"Youth is wasted on the young"
George Bernard Shaw
When my youngest son graduated high school this past month the realization hit me that I no longer had anyone to go see playing on a team until my grandsons start in a few years.
I really enjoy watching sports live and even more so when I know someone on the team.
My husband did point out that we live near several little league fields where I could just walk down and watch a game any time I wanted during the spring and summer.
I told him that I did not want to be "the creepy old lady who no one knows lurking around the bleachers during the games!"
The funny thing was that I was having this conversation as we were driving on our way to my hubby's own baseball game.
While I sat on the bleachers with the only other wife that goes to watch the men play regularly, I had a sudden realization.
When boys are young they play sports for a few reasons, one, they see it as a way to a better way of life; two, their parents make them play to get them out of the house, or lastly because they really like to play.
Boys take for granted their stamina, their energy, their flexibility and most of all their health. Boys also take for granted the amount of free time they have in which to play said sports.

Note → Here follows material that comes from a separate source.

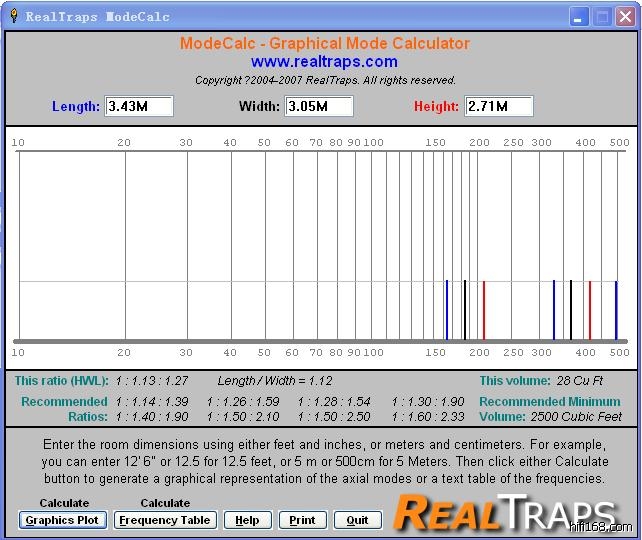Select the rightmost blue line near 500 Hz
The width and height of the screenshot is (642, 540).
(x=616, y=310)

As boys of summer become men of life they must focus on college degrees, career development, getting married and making a living. These newly developed men slowly come to the realization that the things they had taken for granted before, suddenly become a treasured past time that must be etched into their tight schedules in order to be able to continue to participate in their beloved sport.

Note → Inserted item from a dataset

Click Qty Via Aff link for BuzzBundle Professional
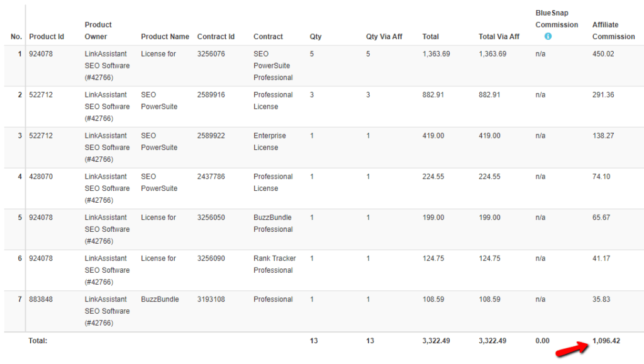Image resolution: width=644 pixels, height=364 pixels. (x=368, y=218)
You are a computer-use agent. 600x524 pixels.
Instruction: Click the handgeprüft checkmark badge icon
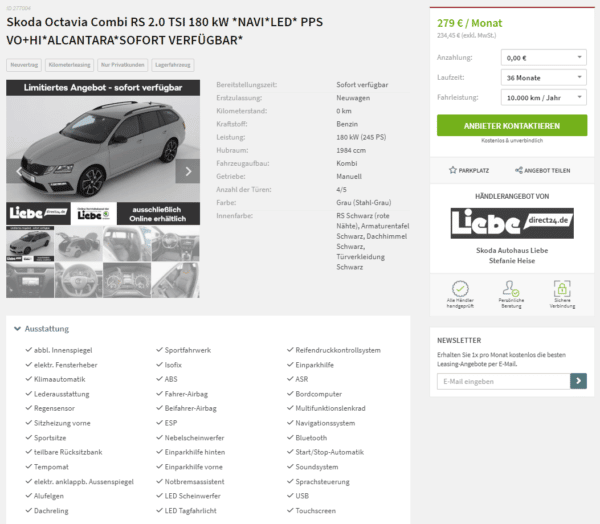pyautogui.click(x=460, y=289)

As I watched these men warming up, on that warm, breezy, spring night, I was touched by what I was seeing in their eyes. These men come from all walks of life and vary in age, size and athletic ability, but as they gathered on that field slowly the years melted away and the sheer joy of boyhood is once again visible. There was an unmistakeable twinkle in their eyes, a glimmer of mischief and a twinge of anticipation at the excitement of the upcoming game.
I was mostly touched by the look on my hubby's face. I knew he loved baseball as much as I did, but I had never loved and lost. By this I mean I had never had the opportunity to actually play baseball on a team like he did in middle and high school. My Hubby had to put his beloved game aside for family, responsibilities and life.
When he finally took me up on my nagging, I mean persuation, of playing again, I was so happy for him, but I never looked at it like watching my kids playing, never thought it mattered whether I was in the stands or not.
Now that we were practically empty nesters, and watching his face it made me realize that this game mattered a lot more than any world series play off game.
It did not matter that there was only two of us in the stands, that no one would read about it in the paper, or see any highlight reels at 11.
What did matter was that these men, for a couple of hours a week, were able let go of the world, and tap into their youth of days gone by.
Their throws might not go as far, their sprint might be more of a trot, and the side winder might be more of lob, but to these men of life, being boys of summer for a little while longer, makes them feel like they just closed out a winning series.
Do you think we could do a wave of two??